AUFGABENSTELLUNG — Schreiben Sie sämtliche Datensätze neu und setzen Sie dabei überall „Command“ an die Stelle von „Instruction“. Alles Übrige bleibt unverändert.

^^^^^^^^

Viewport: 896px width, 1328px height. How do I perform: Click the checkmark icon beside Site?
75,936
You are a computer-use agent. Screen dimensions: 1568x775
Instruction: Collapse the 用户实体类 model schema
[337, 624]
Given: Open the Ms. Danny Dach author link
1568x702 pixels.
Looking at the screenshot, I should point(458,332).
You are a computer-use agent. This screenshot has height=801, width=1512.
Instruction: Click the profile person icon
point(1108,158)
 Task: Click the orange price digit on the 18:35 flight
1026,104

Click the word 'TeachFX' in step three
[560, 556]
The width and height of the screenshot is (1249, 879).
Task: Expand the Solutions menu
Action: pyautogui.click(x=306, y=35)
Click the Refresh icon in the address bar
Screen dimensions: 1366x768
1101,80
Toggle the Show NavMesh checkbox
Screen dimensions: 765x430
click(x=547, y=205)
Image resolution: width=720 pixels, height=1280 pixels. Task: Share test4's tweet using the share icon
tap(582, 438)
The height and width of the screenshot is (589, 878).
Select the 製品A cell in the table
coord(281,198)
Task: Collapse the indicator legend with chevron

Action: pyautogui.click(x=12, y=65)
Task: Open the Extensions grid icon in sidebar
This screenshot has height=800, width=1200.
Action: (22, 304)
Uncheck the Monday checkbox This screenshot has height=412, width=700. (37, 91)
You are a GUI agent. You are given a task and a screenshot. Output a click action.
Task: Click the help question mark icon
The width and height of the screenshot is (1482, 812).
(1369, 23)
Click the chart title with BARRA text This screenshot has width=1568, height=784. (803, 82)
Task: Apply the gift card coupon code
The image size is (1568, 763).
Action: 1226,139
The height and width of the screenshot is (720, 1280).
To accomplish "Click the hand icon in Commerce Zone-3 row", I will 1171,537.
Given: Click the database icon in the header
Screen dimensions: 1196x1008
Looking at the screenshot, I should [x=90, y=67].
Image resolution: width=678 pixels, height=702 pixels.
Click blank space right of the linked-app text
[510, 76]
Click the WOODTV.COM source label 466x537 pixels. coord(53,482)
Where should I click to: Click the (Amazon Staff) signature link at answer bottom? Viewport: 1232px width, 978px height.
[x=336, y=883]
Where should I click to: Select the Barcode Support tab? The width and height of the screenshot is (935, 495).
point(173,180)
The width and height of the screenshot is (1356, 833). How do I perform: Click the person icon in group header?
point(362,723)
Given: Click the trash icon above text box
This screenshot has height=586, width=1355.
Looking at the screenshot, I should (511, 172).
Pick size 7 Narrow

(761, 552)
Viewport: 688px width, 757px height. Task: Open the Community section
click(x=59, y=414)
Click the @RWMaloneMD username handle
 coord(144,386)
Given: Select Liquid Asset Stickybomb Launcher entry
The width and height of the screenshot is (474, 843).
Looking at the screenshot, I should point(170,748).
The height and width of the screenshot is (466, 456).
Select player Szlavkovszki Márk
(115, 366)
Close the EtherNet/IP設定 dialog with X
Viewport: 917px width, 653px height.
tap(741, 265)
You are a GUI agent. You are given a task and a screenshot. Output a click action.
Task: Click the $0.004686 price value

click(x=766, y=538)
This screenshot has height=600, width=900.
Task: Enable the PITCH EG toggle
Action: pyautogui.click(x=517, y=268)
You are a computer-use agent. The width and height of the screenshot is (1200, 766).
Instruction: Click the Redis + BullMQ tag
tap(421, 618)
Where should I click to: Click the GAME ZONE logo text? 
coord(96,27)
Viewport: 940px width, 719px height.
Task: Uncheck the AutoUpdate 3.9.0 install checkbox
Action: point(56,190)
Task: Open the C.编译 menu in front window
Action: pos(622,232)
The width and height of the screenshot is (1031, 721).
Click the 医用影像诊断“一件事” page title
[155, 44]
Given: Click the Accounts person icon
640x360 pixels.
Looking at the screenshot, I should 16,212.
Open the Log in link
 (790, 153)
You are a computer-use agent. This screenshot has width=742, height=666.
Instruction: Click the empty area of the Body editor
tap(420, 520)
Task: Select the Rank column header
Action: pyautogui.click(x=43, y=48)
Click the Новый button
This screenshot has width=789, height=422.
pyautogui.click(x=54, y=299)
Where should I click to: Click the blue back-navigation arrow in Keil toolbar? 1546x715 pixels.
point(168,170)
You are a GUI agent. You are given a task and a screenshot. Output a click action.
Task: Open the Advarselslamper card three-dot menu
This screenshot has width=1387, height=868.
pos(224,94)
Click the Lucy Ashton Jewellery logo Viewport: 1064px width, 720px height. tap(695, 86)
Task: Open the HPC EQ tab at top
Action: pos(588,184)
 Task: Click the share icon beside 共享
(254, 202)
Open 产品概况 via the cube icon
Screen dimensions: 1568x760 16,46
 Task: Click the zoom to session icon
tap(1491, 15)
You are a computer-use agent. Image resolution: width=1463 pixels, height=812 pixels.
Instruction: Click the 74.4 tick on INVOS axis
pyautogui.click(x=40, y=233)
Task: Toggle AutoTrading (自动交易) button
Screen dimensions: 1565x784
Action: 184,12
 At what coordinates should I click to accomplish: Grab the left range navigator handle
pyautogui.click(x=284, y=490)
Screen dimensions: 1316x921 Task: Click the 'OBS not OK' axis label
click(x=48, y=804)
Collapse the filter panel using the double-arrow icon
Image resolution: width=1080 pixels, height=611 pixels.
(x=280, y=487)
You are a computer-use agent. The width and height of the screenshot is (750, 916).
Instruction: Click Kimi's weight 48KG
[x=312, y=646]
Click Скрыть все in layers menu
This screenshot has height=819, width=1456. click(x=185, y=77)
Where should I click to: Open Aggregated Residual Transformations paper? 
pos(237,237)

^^^^^^^^

LÖSUNG —
Viewport: 896px width, 1328px height. How do I perform: Click the checkmark icon beside Site?
75,936
You are a computer-use agent. Screen dimensions: 1568x775
Command: Collapse the 用户实体类 model schema
[337, 624]
Given: Open the Ms. Danny Dach author link
1568x702 pixels.
Looking at the screenshot, I should point(458,332).
You are a computer-use agent. This screenshot has height=801, width=1512.
Command: Click the profile person icon
point(1108,158)
 Task: Click the orange price digit on the 18:35 flight
1026,104

Click the word 'TeachFX' in step three
[560, 556]
The width and height of the screenshot is (1249, 879).
Task: Expand the Solutions menu
Action: pyautogui.click(x=306, y=35)
Click the Refresh icon in the address bar
Screen dimensions: 1366x768
1101,80
Toggle the Show NavMesh checkbox
Screen dimensions: 765x430
click(x=547, y=205)
Image resolution: width=720 pixels, height=1280 pixels. Task: Share test4's tweet using the share icon
tap(582, 438)
The height and width of the screenshot is (589, 878).
Select the 製品A cell in the table
coord(281,198)
Task: Collapse the indicator legend with chevron

Action: pyautogui.click(x=12, y=65)
Task: Open the Extensions grid icon in sidebar
This screenshot has height=800, width=1200.
Action: (22, 304)
Uncheck the Monday checkbox This screenshot has height=412, width=700. (37, 91)
You are a GUI agent. You are given a task and a screenshot. Output a click action.
Task: Click the help question mark icon
The width and height of the screenshot is (1482, 812).
(1369, 23)
Click the chart title with BARRA text This screenshot has width=1568, height=784. (803, 82)
Task: Apply the gift card coupon code
The image size is (1568, 763).
Action: 1226,139
The height and width of the screenshot is (720, 1280).
To accomplish "Click the hand icon in Commerce Zone-3 row", I will 1171,537.
Given: Click the database icon in the header
Screen dimensions: 1196x1008
Looking at the screenshot, I should [x=90, y=67].
Image resolution: width=678 pixels, height=702 pixels.
Click blank space right of the linked-app text
[510, 76]
Click the WOODTV.COM source label 466x537 pixels. coord(53,482)
Where should I click to: Click the (Amazon Staff) signature link at answer bottom? Viewport: 1232px width, 978px height.
[x=336, y=883]
Where should I click to: Select the Barcode Support tab? The width and height of the screenshot is (935, 495).
point(173,180)
The width and height of the screenshot is (1356, 833). How do I perform: Click the person icon in group header?
point(362,723)
Given: Click the trash icon above text box
This screenshot has height=586, width=1355.
Looking at the screenshot, I should (511, 172).
Pick size 7 Narrow

(761, 552)
Viewport: 688px width, 757px height. Task: Open the Community section
click(x=59, y=414)
Click the @RWMaloneMD username handle
 coord(144,386)
Given: Select Liquid Asset Stickybomb Launcher entry
The width and height of the screenshot is (474, 843).
Looking at the screenshot, I should point(170,748).
The height and width of the screenshot is (466, 456).
Select player Szlavkovszki Márk
(115, 366)
Close the EtherNet/IP設定 dialog with X
Viewport: 917px width, 653px height.
tap(741, 265)
You are a GUI agent. You are given a task and a screenshot. Output a click action.
Task: Click the $0.004686 price value

click(x=766, y=538)
This screenshot has height=600, width=900.
Task: Enable the PITCH EG toggle
Action: pyautogui.click(x=517, y=268)
You are a computer-use agent. The width and height of the screenshot is (1200, 766).
Command: Click the Redis + BullMQ tag
tap(421, 618)
Where should I click to: Click the GAME ZONE logo text? 
coord(96,27)
Viewport: 940px width, 719px height.
Task: Uncheck the AutoUpdate 3.9.0 install checkbox
Action: point(56,190)
Task: Open the C.编译 menu in front window
Action: pos(622,232)
The width and height of the screenshot is (1031, 721).
Click the 医用影像诊断“一件事” page title
[155, 44]
Given: Click the Accounts person icon
640x360 pixels.
Looking at the screenshot, I should 16,212.
Open the Log in link
 (790, 153)
You are a computer-use agent. This screenshot has width=742, height=666.
Command: Click the empty area of the Body editor
tap(420, 520)
Task: Select the Rank column header
Action: pyautogui.click(x=43, y=48)
Click the Новый button
This screenshot has width=789, height=422.
pyautogui.click(x=54, y=299)
Where should I click to: Click the blue back-navigation arrow in Keil toolbar? 1546x715 pixels.
point(168,170)
You are a GUI agent. You are given a task and a screenshot. Output a click action.
Task: Open the Advarselslamper card three-dot menu
This screenshot has width=1387, height=868.
pos(224,94)
Click the Lucy Ashton Jewellery logo Viewport: 1064px width, 720px height. tap(695, 86)
Task: Open the HPC EQ tab at top
Action: pos(588,184)
 Task: Click the share icon beside 共享
(254, 202)
Open 产品概况 via the cube icon
Screen dimensions: 1568x760 16,46
 Task: Click the zoom to session icon
tap(1491, 15)
You are a computer-use agent. Image resolution: width=1463 pixels, height=812 pixels.
Command: Click the 74.4 tick on INVOS axis
pyautogui.click(x=40, y=233)
Task: Toggle AutoTrading (自动交易) button
Screen dimensions: 1565x784
Action: 184,12
 At what coordinates should I click to accomplish: Grab the left range navigator handle
pyautogui.click(x=284, y=490)
Screen dimensions: 1316x921 Task: Click the 'OBS not OK' axis label
click(x=48, y=804)
Collapse the filter panel using the double-arrow icon
Image resolution: width=1080 pixels, height=611 pixels.
(x=280, y=487)
You are a computer-use agent. The width and height of the screenshot is (750, 916).
Command: Click Kimi's weight 48KG
[x=312, y=646]
Click Скрыть все in layers menu
This screenshot has height=819, width=1456. click(x=185, y=77)
Where should I click to: Open Aggregated Residual Transformations paper? 
pos(237,237)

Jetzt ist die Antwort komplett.